DATASET RECORDS:
:::
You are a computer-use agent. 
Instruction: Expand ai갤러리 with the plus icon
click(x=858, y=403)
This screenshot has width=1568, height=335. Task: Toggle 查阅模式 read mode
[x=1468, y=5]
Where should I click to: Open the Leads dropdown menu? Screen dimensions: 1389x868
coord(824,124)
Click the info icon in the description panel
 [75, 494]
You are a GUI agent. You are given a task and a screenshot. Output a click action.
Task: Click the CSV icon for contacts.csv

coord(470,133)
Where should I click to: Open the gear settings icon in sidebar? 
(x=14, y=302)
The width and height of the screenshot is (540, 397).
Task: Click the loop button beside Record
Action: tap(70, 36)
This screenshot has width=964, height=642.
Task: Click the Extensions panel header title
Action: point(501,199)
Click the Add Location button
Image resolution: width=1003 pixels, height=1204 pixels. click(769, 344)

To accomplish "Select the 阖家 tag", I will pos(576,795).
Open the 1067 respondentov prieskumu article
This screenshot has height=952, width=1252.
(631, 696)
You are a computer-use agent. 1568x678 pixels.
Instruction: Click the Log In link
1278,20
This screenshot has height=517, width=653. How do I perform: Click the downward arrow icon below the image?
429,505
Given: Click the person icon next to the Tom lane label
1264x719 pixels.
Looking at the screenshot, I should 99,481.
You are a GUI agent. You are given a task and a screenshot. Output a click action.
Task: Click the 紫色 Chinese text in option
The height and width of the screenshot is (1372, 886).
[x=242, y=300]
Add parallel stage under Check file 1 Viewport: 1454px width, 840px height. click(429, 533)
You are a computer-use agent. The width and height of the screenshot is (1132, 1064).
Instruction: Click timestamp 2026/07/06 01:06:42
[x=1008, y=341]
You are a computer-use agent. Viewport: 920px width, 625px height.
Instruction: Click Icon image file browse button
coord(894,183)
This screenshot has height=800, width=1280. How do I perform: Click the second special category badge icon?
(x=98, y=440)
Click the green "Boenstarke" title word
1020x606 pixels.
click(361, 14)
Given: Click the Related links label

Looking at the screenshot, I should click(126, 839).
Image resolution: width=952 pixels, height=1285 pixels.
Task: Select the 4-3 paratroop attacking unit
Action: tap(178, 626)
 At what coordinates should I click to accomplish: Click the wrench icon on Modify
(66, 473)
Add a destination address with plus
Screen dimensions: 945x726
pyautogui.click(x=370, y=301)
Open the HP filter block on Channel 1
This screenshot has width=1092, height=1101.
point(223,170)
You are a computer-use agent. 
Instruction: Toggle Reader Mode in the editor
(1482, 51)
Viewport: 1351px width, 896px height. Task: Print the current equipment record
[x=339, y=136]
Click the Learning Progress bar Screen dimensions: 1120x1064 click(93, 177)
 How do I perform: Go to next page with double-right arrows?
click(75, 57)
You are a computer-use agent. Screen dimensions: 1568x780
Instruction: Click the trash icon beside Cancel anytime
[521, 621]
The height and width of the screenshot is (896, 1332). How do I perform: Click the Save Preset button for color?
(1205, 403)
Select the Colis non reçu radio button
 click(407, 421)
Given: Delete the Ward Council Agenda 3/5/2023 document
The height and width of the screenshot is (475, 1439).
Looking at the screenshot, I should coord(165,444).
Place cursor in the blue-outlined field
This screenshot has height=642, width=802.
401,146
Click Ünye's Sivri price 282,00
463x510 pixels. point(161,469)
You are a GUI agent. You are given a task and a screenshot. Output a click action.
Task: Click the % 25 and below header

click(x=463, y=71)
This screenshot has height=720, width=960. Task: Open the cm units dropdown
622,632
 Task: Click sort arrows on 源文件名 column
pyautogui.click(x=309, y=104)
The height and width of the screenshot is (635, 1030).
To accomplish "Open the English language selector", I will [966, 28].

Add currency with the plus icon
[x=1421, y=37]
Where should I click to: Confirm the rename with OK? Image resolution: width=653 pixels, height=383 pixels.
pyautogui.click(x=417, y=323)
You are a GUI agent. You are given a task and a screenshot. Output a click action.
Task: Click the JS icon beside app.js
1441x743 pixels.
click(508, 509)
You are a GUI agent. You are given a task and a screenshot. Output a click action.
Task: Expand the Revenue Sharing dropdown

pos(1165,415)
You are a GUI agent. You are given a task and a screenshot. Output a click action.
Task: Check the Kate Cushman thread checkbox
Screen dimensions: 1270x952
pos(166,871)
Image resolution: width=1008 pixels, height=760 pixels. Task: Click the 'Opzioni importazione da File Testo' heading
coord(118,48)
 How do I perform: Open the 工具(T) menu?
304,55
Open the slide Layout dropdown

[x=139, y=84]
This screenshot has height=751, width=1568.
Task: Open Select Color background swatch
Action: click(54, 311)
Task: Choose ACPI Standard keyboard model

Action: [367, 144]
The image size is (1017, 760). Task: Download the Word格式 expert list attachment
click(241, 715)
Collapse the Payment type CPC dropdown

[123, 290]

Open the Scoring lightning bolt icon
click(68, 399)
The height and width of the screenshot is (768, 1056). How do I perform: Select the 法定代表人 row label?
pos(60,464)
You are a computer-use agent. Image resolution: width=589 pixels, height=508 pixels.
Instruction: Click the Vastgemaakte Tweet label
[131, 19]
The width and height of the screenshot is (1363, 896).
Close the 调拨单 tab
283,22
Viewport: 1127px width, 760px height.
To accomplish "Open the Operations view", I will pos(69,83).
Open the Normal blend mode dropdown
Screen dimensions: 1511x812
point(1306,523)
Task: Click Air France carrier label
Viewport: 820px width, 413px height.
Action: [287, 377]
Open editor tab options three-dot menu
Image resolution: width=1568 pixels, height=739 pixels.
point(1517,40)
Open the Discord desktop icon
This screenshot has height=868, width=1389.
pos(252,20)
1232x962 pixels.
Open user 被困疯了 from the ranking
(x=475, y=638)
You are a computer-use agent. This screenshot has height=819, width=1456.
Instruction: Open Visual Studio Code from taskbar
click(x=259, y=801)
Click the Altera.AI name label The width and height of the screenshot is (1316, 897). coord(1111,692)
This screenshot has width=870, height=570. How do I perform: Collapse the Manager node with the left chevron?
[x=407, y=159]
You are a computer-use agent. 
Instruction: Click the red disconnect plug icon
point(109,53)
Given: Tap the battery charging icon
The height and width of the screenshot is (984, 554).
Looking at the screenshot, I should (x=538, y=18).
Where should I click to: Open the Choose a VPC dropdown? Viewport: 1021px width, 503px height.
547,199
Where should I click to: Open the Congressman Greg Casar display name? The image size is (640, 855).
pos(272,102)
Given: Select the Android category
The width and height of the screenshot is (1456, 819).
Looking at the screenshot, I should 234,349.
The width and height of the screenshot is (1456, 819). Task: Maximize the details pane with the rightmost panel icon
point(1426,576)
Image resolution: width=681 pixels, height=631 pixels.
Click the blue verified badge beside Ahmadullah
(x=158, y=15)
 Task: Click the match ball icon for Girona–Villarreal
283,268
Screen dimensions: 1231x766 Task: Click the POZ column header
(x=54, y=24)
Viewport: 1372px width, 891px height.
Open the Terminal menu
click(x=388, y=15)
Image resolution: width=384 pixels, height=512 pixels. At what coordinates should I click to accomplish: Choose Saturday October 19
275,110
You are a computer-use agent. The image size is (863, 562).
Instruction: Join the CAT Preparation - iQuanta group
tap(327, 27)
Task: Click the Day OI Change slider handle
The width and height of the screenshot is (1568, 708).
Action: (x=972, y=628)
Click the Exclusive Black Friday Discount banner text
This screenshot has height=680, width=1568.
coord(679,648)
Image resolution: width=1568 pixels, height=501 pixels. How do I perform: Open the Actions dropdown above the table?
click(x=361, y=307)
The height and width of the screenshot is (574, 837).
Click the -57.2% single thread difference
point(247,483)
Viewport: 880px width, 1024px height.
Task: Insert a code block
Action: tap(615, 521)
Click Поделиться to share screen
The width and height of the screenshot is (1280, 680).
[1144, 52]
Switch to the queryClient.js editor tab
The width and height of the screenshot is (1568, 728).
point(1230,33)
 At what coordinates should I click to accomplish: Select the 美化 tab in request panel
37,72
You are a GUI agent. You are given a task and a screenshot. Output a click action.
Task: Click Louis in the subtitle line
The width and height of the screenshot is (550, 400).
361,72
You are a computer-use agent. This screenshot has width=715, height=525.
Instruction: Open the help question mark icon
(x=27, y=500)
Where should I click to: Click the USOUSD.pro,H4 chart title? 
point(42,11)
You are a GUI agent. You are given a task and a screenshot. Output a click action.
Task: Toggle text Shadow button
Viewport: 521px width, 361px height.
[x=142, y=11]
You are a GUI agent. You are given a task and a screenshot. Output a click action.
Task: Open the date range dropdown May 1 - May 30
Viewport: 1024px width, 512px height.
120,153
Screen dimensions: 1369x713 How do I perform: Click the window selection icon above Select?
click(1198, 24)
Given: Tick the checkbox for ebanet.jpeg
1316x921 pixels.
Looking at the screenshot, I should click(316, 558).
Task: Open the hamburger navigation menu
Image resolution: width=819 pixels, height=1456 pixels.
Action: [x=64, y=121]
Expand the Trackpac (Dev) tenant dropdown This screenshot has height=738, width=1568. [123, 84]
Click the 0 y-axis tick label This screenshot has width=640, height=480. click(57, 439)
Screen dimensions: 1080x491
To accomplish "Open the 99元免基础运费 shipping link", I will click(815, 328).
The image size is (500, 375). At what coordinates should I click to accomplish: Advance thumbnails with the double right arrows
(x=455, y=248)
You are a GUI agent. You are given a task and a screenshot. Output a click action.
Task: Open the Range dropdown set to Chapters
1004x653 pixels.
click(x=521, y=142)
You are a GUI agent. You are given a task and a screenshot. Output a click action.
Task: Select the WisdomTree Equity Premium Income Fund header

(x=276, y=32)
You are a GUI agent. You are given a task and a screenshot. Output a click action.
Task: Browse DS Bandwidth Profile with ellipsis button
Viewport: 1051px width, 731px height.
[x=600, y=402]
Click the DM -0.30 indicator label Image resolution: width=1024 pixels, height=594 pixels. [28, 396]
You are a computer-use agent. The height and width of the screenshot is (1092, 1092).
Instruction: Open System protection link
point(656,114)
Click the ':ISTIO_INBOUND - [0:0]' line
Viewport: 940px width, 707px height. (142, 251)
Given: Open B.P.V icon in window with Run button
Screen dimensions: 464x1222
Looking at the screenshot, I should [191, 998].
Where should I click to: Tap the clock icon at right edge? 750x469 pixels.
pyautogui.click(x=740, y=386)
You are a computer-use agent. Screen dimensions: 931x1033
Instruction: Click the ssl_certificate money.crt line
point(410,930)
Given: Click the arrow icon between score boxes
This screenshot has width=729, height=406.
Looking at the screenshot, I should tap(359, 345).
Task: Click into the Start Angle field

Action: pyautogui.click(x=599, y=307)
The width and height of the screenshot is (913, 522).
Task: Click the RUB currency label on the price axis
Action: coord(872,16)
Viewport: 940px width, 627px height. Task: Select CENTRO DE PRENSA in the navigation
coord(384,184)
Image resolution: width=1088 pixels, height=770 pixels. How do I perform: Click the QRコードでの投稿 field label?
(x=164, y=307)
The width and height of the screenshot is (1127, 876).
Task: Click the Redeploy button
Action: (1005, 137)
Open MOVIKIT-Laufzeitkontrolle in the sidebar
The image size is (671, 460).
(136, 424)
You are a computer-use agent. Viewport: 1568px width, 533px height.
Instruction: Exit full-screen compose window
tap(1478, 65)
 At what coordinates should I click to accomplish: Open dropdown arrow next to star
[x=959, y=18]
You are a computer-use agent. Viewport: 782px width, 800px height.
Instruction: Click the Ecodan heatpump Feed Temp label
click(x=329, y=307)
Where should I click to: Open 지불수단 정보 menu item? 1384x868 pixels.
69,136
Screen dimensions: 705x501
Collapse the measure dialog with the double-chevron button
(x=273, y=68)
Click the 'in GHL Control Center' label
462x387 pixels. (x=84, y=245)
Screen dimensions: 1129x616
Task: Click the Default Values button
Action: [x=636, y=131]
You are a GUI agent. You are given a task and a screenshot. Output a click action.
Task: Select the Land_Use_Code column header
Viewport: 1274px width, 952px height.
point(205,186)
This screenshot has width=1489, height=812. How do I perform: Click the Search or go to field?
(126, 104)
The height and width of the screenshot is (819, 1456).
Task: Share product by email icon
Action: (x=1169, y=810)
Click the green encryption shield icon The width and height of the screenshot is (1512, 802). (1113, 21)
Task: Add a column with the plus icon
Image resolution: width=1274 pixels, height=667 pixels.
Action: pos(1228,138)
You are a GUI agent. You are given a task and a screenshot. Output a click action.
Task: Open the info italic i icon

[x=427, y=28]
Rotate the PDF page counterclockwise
:::
PROBLEM TO SOLVE:
Can you write out, as a numbered list without the blank lines, only the part of the rows that opens with the line containing "How do I perform: Open the 工具(T) menu?" and closes with the line containing "pos(272,102)"?

RESULT:
1.  How do I perform: Open the 工具(T) menu?
2. 304,55
3. Open the slide Layout dropdown
4. [x=139, y=84]
5. This screenshot has height=751, width=1568.
6. Task: Open Select Color background swatch
7. Action: click(54, 311)
8. Task: Choose ACPI Standard keyboard model
9. Action: [367, 144]
10. The image size is (1017, 760). Task: Download the Word格式 expert list attachment
11. click(241, 715)
12. Collapse the Payment type CPC dropdown
13. [123, 290]
14. Open the Scoring lightning bolt icon
15. click(68, 399)
16. The height and width of the screenshot is (768, 1056). How do I perform: Select the 法定代表人 row label?
17. pos(60,464)
18. You are a computer-use agent. Image resolution: width=589 pixels, height=508 pixels.
19. Instruction: Click the Vastgemaakte Tweet label
20. [131, 19]
21. The width and height of the screenshot is (1363, 896).
22. Close the 调拨单 tab
23. 283,22
24. Viewport: 1127px width, 760px height.
25. To accomplish "Open the Operations view", I will pos(69,83).
26. Open the Normal blend mode dropdown
27. Screen dimensions: 1511x812
28. point(1306,523)
29. Task: Click Air France carrier label
30. Viewport: 820px width, 413px height.
31. Action: [287, 377]
32. Open editor tab options three-dot menu
33. Image resolution: width=1568 pixels, height=739 pixels.
34. point(1517,40)
35. Open the Discord desktop icon
36. This screenshot has height=868, width=1389.
37. pos(252,20)
38. 1232x962 pixels.
39. Open user 被困疯了 from the ranking
40. (x=475, y=638)
41. You are a computer-use agent. This screenshot has height=819, width=1456.
42. Instruction: Open Visual Studio Code from taskbar
43. click(x=259, y=801)
44. Click the Altera.AI name label The width and height of the screenshot is (1316, 897). coord(1111,692)
45. This screenshot has width=870, height=570. How do I perform: Collapse the Manager node with the left chevron?
46. [x=407, y=159]
47. You are a computer-use agent. 
48. Instruction: Click the red disconnect plug icon
49. point(109,53)
50. Given: Tap the battery charging icon
51. The height and width of the screenshot is (984, 554).
52. Looking at the screenshot, I should (x=538, y=18).
53. Where should I click to: Open the Choose a VPC dropdown? Viewport: 1021px width, 503px height.
54. 547,199
55. Where should I click to: Open the Congressman Greg Casar display name? The image size is (640, 855).
56. pos(272,102)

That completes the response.